52. Fondue, petite Madeleine de Proust

52. Fondue, petite Madeleine de Proust

Dimanche, Mars 9, 2025 [ROMAN]

Chapitre 52 IOVMEDR

En fin d’après-midi, vous arrivez au spot que vous vous étiez choisi pour cette première nuit au Ghana. Vous êtes reçu par Paul, un local qui possède ce petit bout de plage qu’il met volontiers à disposition gratuitement pour autant que vous mangiez dans son restaurant une fois par jour.

Vous déposez votre tente à la hauteur de la marée montante.

C’est paradisiaque !

Cette plage est digne des cartes postales. Paul y a créé un petit bar sur la plage où il vous fait découvrir les mets du coin. Il a posé quelques meubles épars le long de la rive ce qui en fait un restaurant atypique. Vous prenez le temps de travailler, ordinateur sur planche de bois avec pour seul “mur d’en face” l’horizon. Une bière à la main, vous partagez votre temps entre discussion avec Paul, écriture et repos.

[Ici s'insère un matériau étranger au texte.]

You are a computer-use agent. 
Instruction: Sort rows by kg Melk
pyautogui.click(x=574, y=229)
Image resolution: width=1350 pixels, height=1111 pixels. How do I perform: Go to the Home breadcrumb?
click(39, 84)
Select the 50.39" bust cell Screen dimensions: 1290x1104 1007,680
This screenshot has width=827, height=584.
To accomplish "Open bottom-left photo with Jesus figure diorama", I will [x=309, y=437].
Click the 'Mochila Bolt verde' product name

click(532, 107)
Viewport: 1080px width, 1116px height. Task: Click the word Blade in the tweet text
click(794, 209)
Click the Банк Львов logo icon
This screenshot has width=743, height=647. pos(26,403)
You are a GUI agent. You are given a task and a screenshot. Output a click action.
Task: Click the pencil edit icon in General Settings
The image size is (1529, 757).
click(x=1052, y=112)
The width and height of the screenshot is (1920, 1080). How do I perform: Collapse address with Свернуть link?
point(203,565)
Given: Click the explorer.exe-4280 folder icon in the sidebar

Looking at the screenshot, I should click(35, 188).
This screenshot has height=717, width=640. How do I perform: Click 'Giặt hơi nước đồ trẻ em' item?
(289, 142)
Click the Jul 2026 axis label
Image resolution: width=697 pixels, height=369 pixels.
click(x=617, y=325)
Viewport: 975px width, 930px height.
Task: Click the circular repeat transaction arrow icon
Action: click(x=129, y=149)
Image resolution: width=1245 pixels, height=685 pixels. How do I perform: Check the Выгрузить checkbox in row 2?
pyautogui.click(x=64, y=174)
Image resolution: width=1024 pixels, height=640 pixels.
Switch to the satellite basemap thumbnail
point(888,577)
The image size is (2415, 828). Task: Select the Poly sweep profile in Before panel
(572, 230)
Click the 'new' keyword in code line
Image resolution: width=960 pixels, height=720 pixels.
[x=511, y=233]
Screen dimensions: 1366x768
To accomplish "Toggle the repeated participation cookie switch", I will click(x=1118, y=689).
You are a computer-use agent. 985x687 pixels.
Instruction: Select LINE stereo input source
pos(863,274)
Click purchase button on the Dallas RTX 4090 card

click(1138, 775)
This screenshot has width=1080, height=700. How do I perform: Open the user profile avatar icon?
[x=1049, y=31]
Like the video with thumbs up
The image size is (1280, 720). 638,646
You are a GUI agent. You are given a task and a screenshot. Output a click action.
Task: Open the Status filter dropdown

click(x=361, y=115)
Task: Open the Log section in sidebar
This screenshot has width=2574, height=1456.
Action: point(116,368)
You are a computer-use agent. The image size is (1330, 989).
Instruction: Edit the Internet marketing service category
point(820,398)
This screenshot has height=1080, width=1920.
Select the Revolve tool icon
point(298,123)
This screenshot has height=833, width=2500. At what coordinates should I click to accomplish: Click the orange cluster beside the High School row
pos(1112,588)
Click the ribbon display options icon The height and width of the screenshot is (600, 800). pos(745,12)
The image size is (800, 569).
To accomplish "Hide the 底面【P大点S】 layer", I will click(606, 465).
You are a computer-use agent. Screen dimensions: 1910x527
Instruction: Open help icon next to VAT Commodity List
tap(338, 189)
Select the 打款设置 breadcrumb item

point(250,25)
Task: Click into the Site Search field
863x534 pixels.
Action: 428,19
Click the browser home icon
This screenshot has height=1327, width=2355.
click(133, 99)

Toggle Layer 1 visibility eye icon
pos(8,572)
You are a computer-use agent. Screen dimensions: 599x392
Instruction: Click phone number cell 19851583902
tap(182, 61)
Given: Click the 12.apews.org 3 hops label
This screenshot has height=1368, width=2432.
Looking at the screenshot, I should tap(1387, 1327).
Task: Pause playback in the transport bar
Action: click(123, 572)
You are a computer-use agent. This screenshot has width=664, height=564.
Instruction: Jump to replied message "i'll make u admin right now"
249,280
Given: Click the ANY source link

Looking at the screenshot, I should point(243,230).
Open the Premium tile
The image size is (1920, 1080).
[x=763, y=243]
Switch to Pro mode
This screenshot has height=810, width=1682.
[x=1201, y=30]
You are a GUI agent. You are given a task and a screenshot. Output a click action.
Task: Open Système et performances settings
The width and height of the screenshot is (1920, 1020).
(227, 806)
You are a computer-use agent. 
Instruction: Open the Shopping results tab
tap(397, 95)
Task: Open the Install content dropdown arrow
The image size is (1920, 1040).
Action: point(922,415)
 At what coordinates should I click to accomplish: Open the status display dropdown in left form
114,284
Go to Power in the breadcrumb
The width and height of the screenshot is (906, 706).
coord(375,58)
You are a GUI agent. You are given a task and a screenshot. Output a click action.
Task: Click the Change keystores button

Vous êtes merveilleusement bien ici.

Paul interpelle un homme en pirogue qui vient boire une bière. C’est un pêcheur. Vous lui achetez un barracuda que Paul cuisinera ce soir.

Le deuxième jour, à midi, vous décidez de tenir cette promesse qui vient d’une attention que Charlotte vous a apporté pour Noël : une fondue au fromage de chez vous.

Pendant que vous préparez la cuisinière, une noix de coco tombe d’un arbre juste à côté de votre tente. Vous décidez d’en faire votre apéro. Armé de votre couteau de survie, vous la préparez pour la boire. Vous en dégusterez les morceaux comme dessert, après le fromage.

Cette fondue a un goût d’éternité. Les papilles reprennent goût à la vie. Cette fondue, c’est votre Madeleine de Proust à vous. La vie est magique.

Vous passez l’après-midi à observer l’océan ! Le flux et le reflux vous bercent !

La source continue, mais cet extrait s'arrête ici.